Zero-shot variant effect prediction: given a reference sequence \(x_{\text{ref}}\) and an alternate allele \(x_{\text{alt}}\), the model’s log-likelihood ratio predicts functional impact:

\[\Delta\text{LL} = \log P(x_{\text{alt}} \mid \text{model}) - \log P(x_{\text{ref}} \mid \text{model})\]

A negative \(\Delta\text{LL}\) means the model considers the alternate sequence less “likely” — it deviates from the evolutionary grammar learned across millions of sequences. Evo2 achieves >90% accuracy distinguishing pathogenic from benign BRCA1 variants using this score alone, without any task-specific training — no labeled data, no fine-tuning.

Sequence design: autoregressive models can generate novel regulatory sequences, protein-coding genes, and even small genomes (Evo2 generated functional bacteriophage genomes at 16% success rate).

Contextual learning (2026 discovery): genomic next-token predictors exhibit in-context learning — the ability to perform tasks specified only by the input context, analogous to LLM in-context learning.

Biological Interpretation

A DNA foundation model that predicts a variant as “deleterious” has learned that this nucleotide is conserved across evolution and unlikely to appear by chance. This is a statement about evolutionary constraint, not necessarily about molecular mechanism. A high deleteriousness score means “evolution says this position is important” — it does not tell you which molecular function (binding, splicing, structure) is disrupted.

Zero-shot prediction is powerful but not perfect: models are biased by training data composition (species representation, GC content), and their predictions are less reliable in genomic regions that are poorly represented in the training corpus (centromeres, telomeres, recent duplications).

Current Landscape (Q2 2026)

Evo2 (Arc Institute / NVIDIA, 2026, Nature) is the largest fully open biological AI model: 40B parameters, 9.3 trillion tokens, 128K species. Open weights, open training data (OpenGenome2).
Nucleotide Transformer v2 (InstaDeep) provides efficient encoding of regulatory DNA with context lengths up to 12 kb.
Enformer fine-tuning achieves state-of-the-art eQTL and GWAS variant prioritization by predicting cell-type-specific regulatory effects.
Evo2HiC predicts 3D genome contact maps from sequence alone, 500x faster than experimental Hi-C.
A 2026 systematic benchmark showed that zero-shot variant effect prediction from DNA foundation models matches or exceeds supervised methods trained on thousands of labeled examples.

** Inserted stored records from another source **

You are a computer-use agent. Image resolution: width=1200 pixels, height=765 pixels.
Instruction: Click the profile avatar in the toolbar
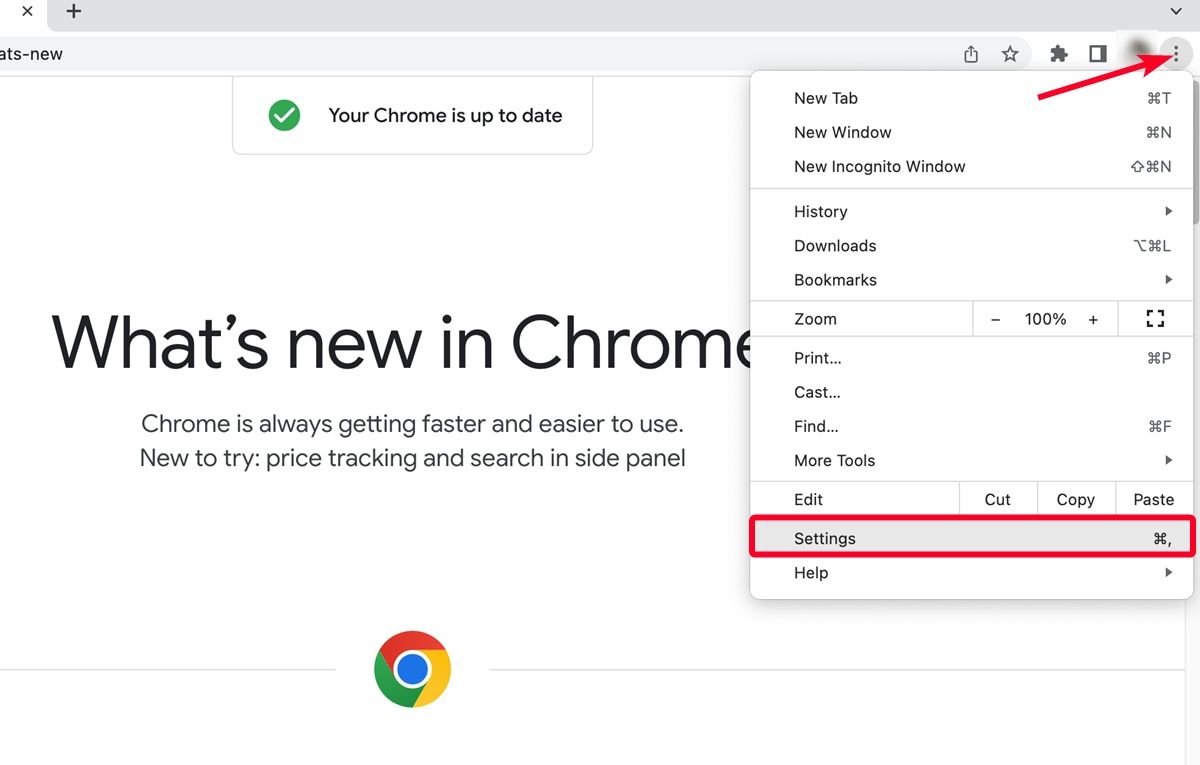click(1136, 53)
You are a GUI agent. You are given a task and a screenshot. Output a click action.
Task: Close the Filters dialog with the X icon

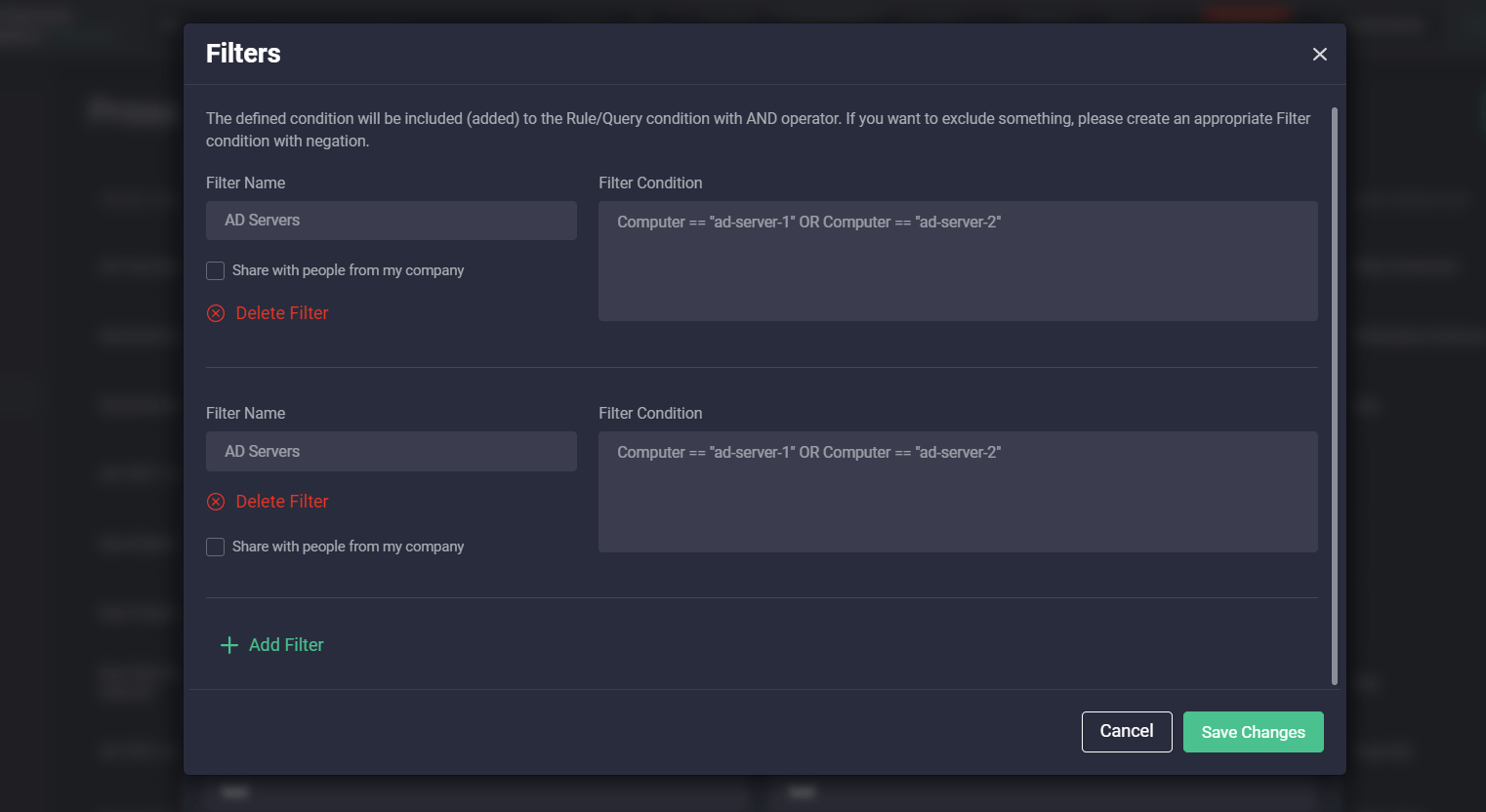click(1319, 55)
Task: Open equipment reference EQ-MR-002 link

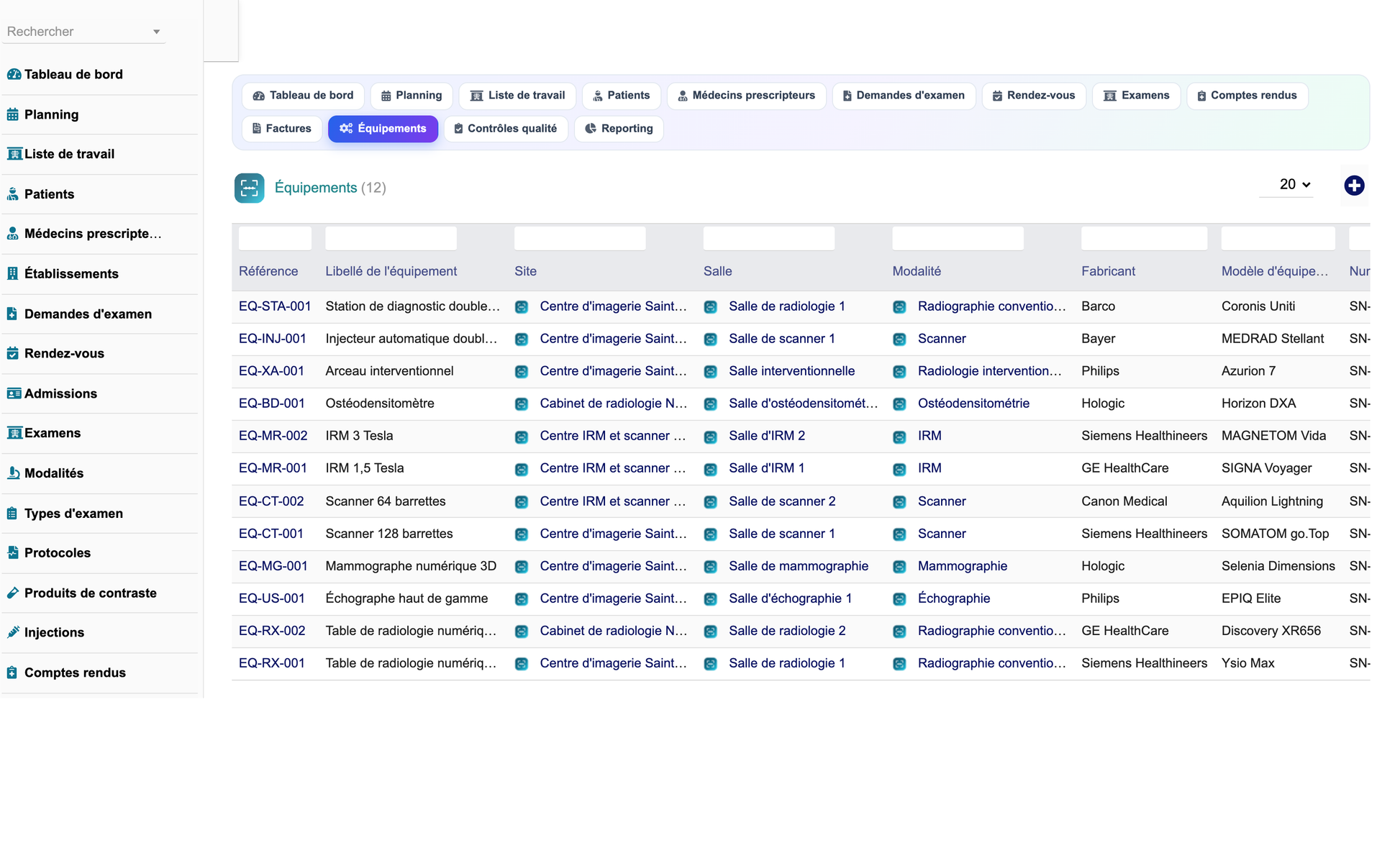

Summary and Required Reading

DNA foundation models differ from protein models — the genome is 3 Gbp with 98% non-coding DNA; models must handle long-range regulatory interactions (enhancers 1 Mb from promoters) and predict regulatory function, not 3D structure.
Architectural innovations (Hyena, Mamba, Enformer) overcome the O(L²) scaling of pure transformers, enabling context windows from 200 kb (Enformer) to 1 Mb (Evo2).
Masked language modeling on genomic sequences learns evolutionary conservation, mutation tolerance, regulatory grammar, and codon structure from unlabeled data across thousands of species.
Zero-shot variant effect prediction distinguishes pathogenic from benign variants without task-specific training — a statement about evolutionary constraint, not molecular mechanism.
Validation is essential — zero-shot predictions degrade in poorly-represented genomic regions (centromeres, telomeres, recent duplications), and generative DNA models produce functional sequences at low rates (~16% for synthetic bacteriophage genomes).

Required Reading

Brixi et al.: “Genome modeling and design across all domains of life with Evo 2” (Nature, 2026)
Avsec et al.: “Effective gene expression prediction from sequence by integrating long-range interactions” (Nature Methods, 2021) — Enformer
Nguyen et al.: “HyenaDNA: long-range genomic sequence modeling at single nucleotide resolution” (NeurIPS, 2023)
Dalla-Torre et al.: “The Nucleotide Transformer: building and evaluating robust foundation models for human genomics” (Bioinformatics, 2024)

Johnson’s Rule: A foundation model’s prediction is a hypothesis about evolutionary constraint, not a molecular assay. Validate before acting.